By Samuel H. Nelson, Ph. D.

How does one develop an internal feel for what sounds good? How do you learn to use all of yourself when singing? What is the relationship between the felt sense (kinesthetic), effort, and good sound? These are the questions that led to this book, Singing With Your Whole Self. And curiously enough, they are questions that seem not to be addressed in books on the teaching of voice.

The voice pedagogical literature contains numerous exercises to assist students of voice in the development and teaching of voice. But nowhere is there an in-depth exploration of developing kinesthetic sensitivity, what this does for sound, and how to bring all of one’s self into use while singing.

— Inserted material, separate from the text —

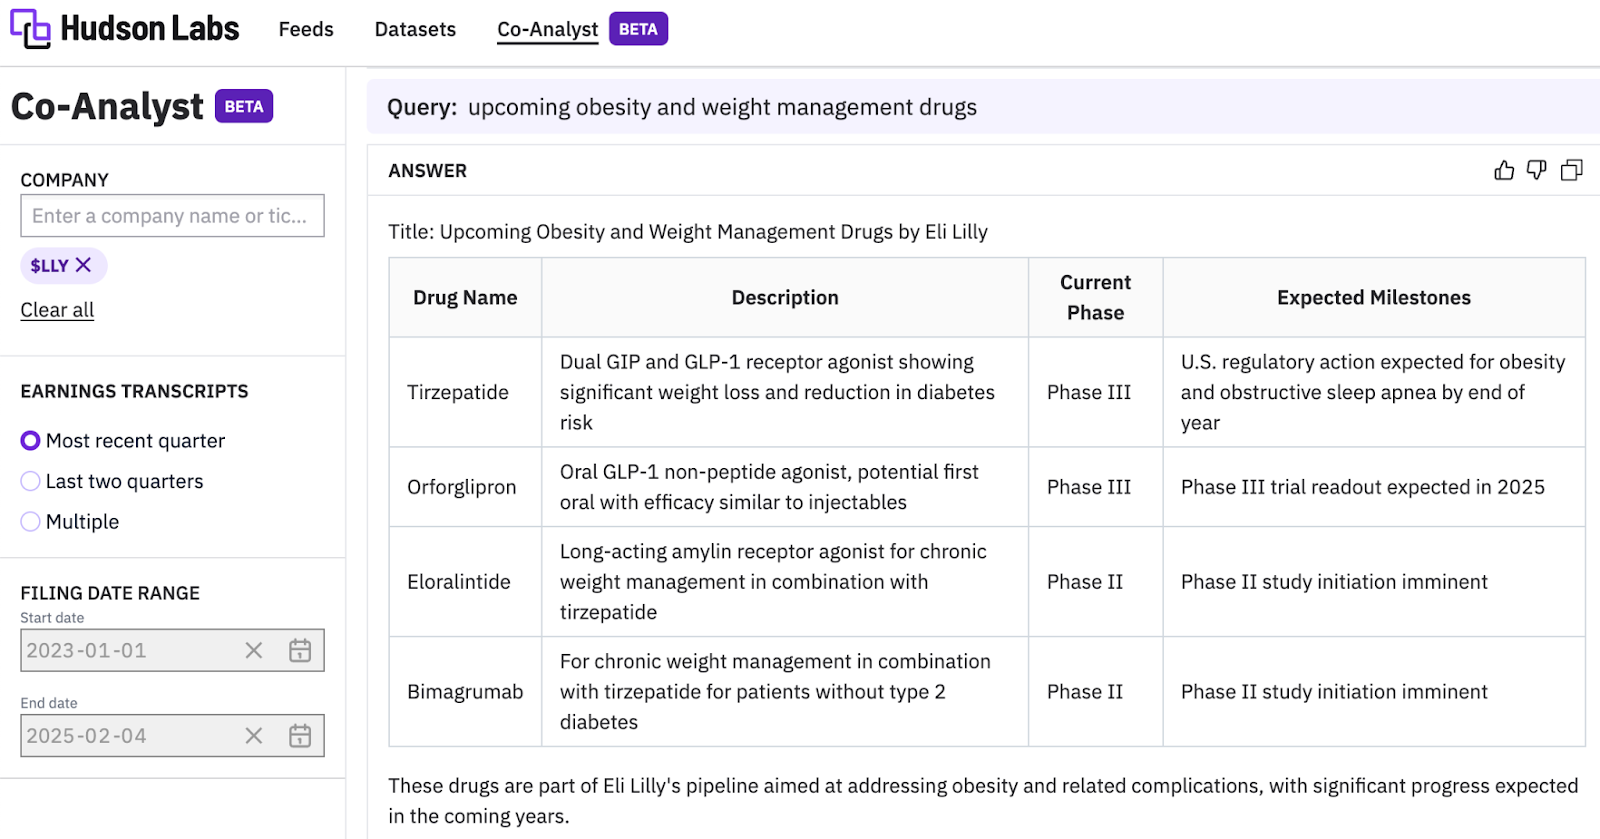
Task: Open the start date calendar picker
Action: tap(300, 651)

There are 18 full-length lessons in the book. The lessons have been broken down into 8 to 10 minute modules. Below is the first module from the lesson,

Relating Head and Pelvis. This lesson aids vocalist by helping them to get their power from the pelvic region, and in positioning the head for a free and open sound. If you are a singer, vocalize both before and after doing this module and notice the changes.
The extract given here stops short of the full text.